6 May 2010
Late trains, road works, broken alarm clocks; all are valid excuses for being late to work once in a while. But for small businesses, persistent staff lateness can seriously affect your productivity and profits. Here we look at the steps that you can take to manage and prevent lateness.
Lateness occurs where an employee fails to be available at work to start his or her shift/working day on time. This can have time and cost implications for small businesses as others may not be able to complete work or will have to work overtime to provide cover.
Set some rules
Let your staff know what you expect from them by introducing a clear lateness policy.
This should set out:
The required standards of timekeeping, i.e. working hours, shift patterns, any flexi-time or flexible working
Any consequences of persistent lateness
What disciplinary action will be taken under the disciplinary procedure
How you will monitor time keeping, for example with a signing in sheet or clocking in machine
If and how they will have to make up any time they have missed
Who they should report lateness to if they know are going to be late and by when.
The policy should be properly communicated to ALL employees, and enforced fairly and consistently.
If your employees know that lateness is being monitored and taken seriously, they are more likely to observe good time keeping practices.
Create a formal procedure
Persistent lateness can often be resolved informally and the employee be given an opportunity to improve.
This is often a more effective way of resolving such an issue at an early stage. It can highlight any problems that could easily be resolved and negate the need for an investigation and disciplinary meeting.

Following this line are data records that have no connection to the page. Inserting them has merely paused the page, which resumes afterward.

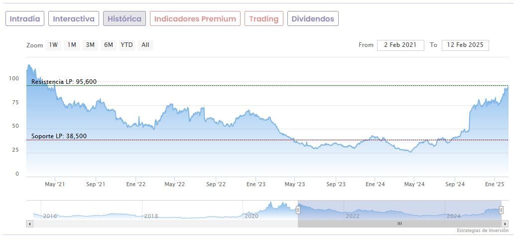Image resolution: width=516 pixels, height=239 pixels.
Task: Set zoom range to 1M
Action: [x=72, y=45]
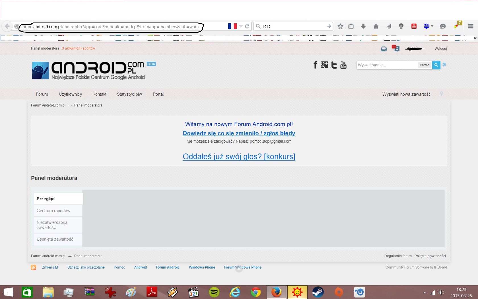This screenshot has height=299, width=478.
Task: Click the RSS feed icon in the footer
Action: [x=34, y=267]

If lateness persists despite this informal action, it may become a disciplinary matter and a formal disciplinary procedure will be necessary. This will need to be compliant with the Acas Code of Practice
, which came in to effect in April 2009.
Be aware that in cases of genuine sickness, particularly if the sickness is pregnancy related, you should not take disciplinary action.
Even where there has been a full disciplinary process and the employee's time keeping has not improved, the employer will usually have to give the employee notice (or pay in lieu) if they wish to dismiss them.
Employers can only dismiss employees without notice in cases of gross misconduct. Lateness itself is almost certainly not serious enough to be gross misconduct, although lying about the reasons could be.
Don't act hastily in cases of discipline and dismissal, you must follow a full and fair procedure. For further information, members of Forum can call our helpline on 0845 130 1722.
Be fair and flexible
Employers should be realistic and understanding about occasional unavoidable problems with getting to work.
Always listen to your employee's reason for lateness. It could actually indicate problems concerning management, working relationships and hours.
Where employees are finding it difficult to manage home and work responsibilities, consider introducing flexible working arrangements.
You must consider such requests seriously.
If you, or you employees, know that travel may be disrupted, you should plan ahead as much as possible and be open to changing shift patterns or allowing temporary home-working, if appropriate.